Dürer is popular with setters. How else do you get out of D_R_R? There is little more dire than DIRER and only he who foolishly dares tries DARER.
The images themselves not so much, perhaps, though, in the course of this puzzle’s progress from idea to publication there was an Enigmatic Variations puzzle based on Dürer’s Melencolia I, making much play of the magic square within. You could probably get half-a-dozen more puzzles out of that engraving’s symbolism. And I always think the angel looks more miffed than melancholic.
So I wasn’t the only one looking at Dürer. I’m no great shakes at the visual arts, and my knowledge of them is patchy and idiosyncratic. So I can’t recall where I first encountered this other great Dürer engraving. It’s a profoundly gloomy image, with the figures scarcely emerging from a dark background, but I find it hard to forget.
So much so that I rejigged the supposedly completed grid on the grounds that it didn’t reflect my memory. The three 4×12 blocks were originally horizontal, but the engraving is resolutely vertical. Flipping that initial grid across the diagonal gave me the verticality I wanted, with all three protagonists becoming down entries.
Once you’ve reinterpreted the title as Night, Dearth and the Lived then the grid fill has its constraints. In particular, I wanted as many reversible words as possible in the appropriate section, as I didn’t fancy dreaming them up for the clues! I remain disappointed in the number I achieved, based on the clue-writing process…
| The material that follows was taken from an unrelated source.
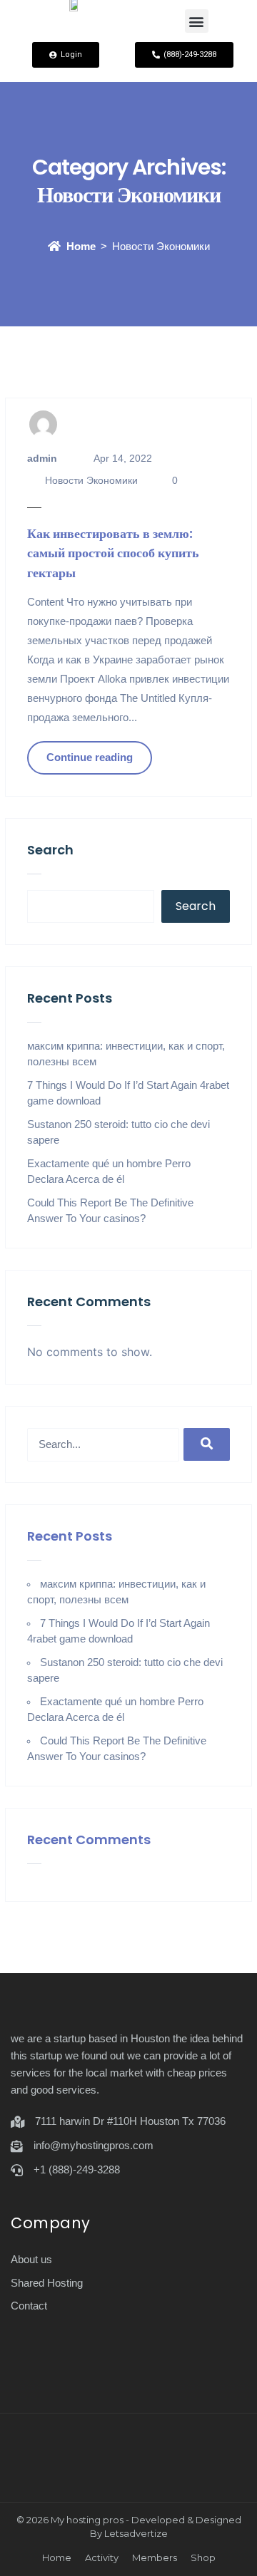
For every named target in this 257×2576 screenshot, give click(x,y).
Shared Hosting (47, 2283)
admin (42, 458)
I don’t particularly like knight’s moves as a gimmick, but this really did cry out for them. I think there’s a difference between being asked to trace unspecified thematic words via knight’s moves, and being asked to find ALBRECHT DÜRER. There are never that many Bs in a puzzle, and the chance of more than one L-B-R sequence is limited. And then you had four squares which you knew had to be part of the route, including the starting point.
There’s a reason for those squares as well. Dürer signed his pictures with his initials in a square. I thought it a bit much to bring in a clash along with everything else going on, but at the very least I could have his initials in two squares.
The working title was Troika, which is nowhere near right, but it’s short when you’re writing file names. I changed this to Graven Images on submission as I saw the theme being the three distinct images in the engraving, but the editorial decision was to treat the whole as a single image.
The two Listener editors have different solving styles, and one is consistently quicker than the other (at least with my puzzles). I was interested to note that they reversed position for this one. Solver comments since then have been ‘very hard’ and ‘about average’. All of which rather confirms me in my claim that the setter has relatively little say in assessing the difficulty of his/her offerings.